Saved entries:
----
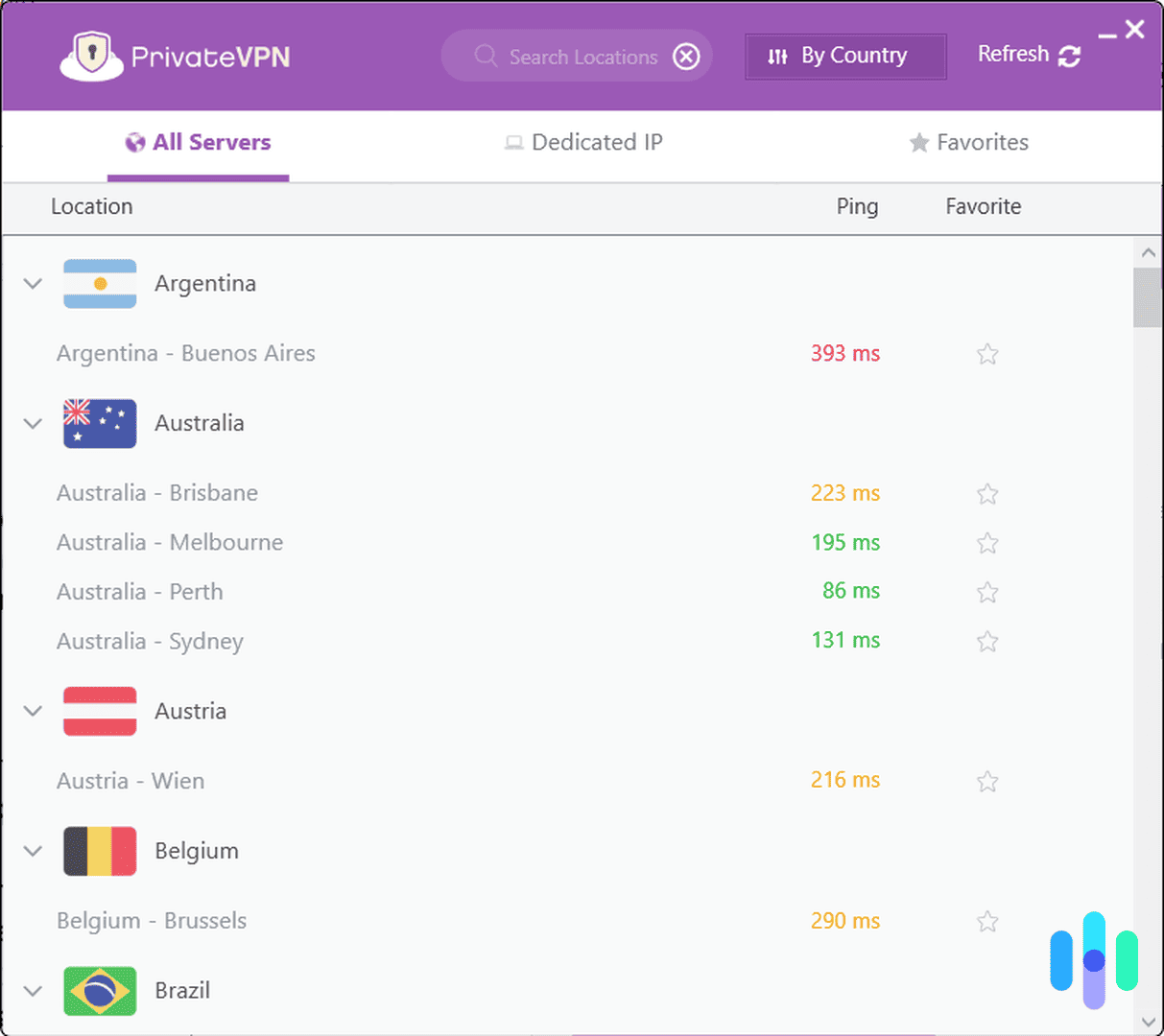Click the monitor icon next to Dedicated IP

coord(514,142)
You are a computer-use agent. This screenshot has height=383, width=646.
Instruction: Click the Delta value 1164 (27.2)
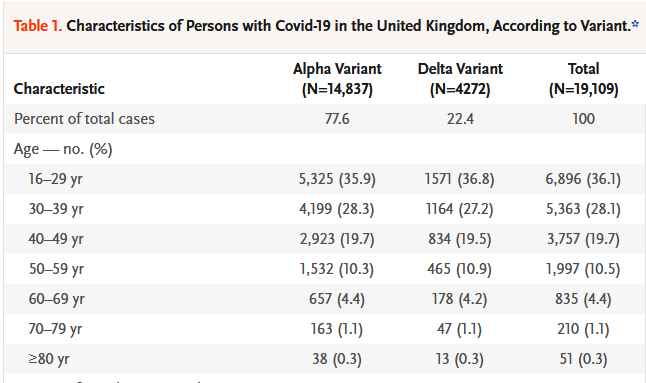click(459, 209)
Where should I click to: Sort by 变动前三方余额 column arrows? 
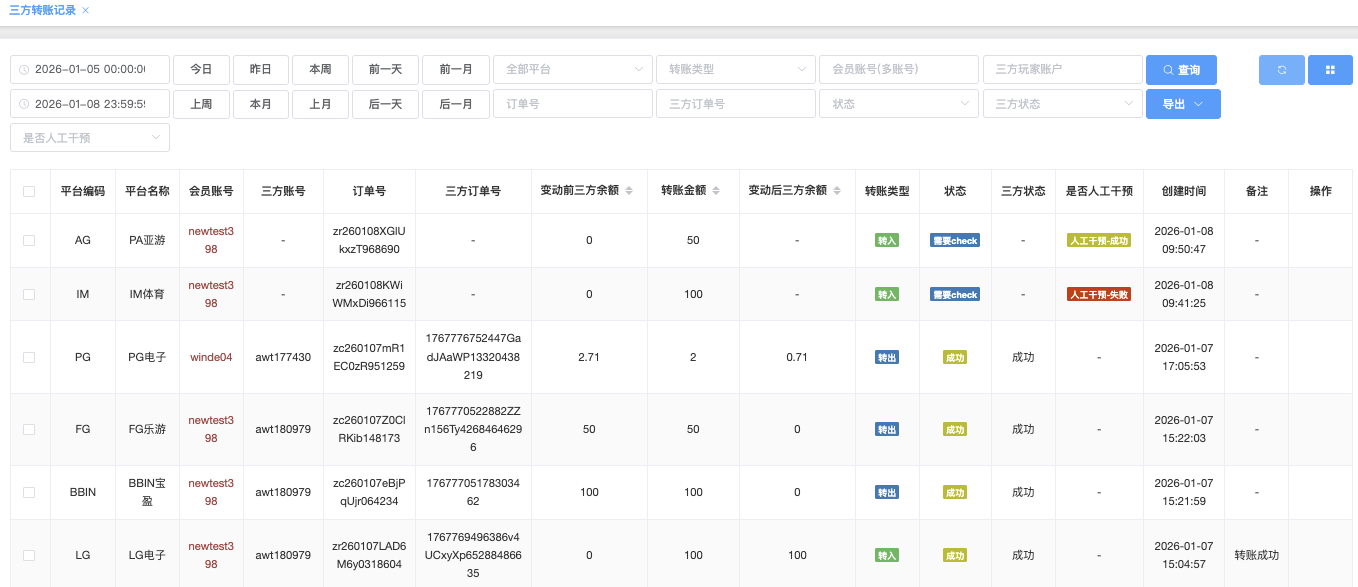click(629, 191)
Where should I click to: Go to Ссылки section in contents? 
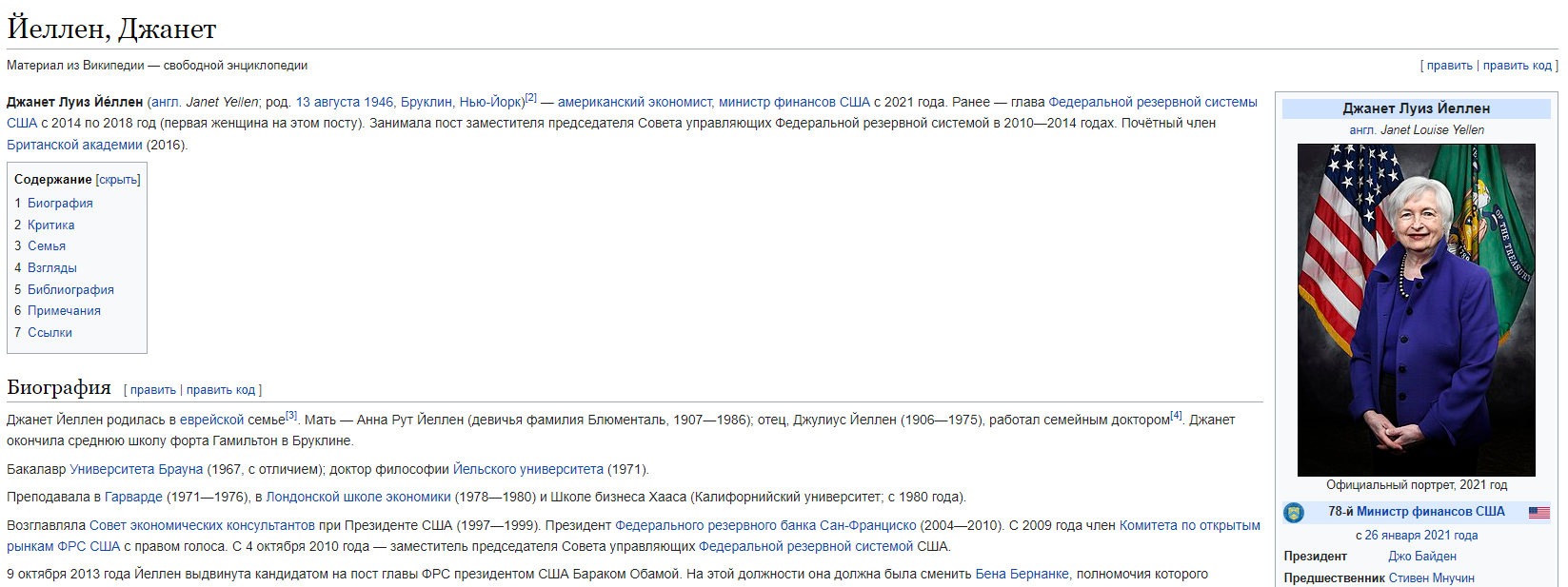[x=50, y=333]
----
PROBLEM TO SOLVE: Say again, word for word, every line from the one with "You are a computer-use" through the last line of the data above, minus the pictures.

RESPONSE BELOW:
You are a computer-use agent. This screenshot has height=383, width=646.
Instruction: Click the Delta value 1164 (27.2)
click(459, 209)
Where should I click to: Sort by 变动前三方余额 column arrows? 
click(629, 191)
Where should I click to: Go to Ссылки section in contents? 
[x=50, y=333]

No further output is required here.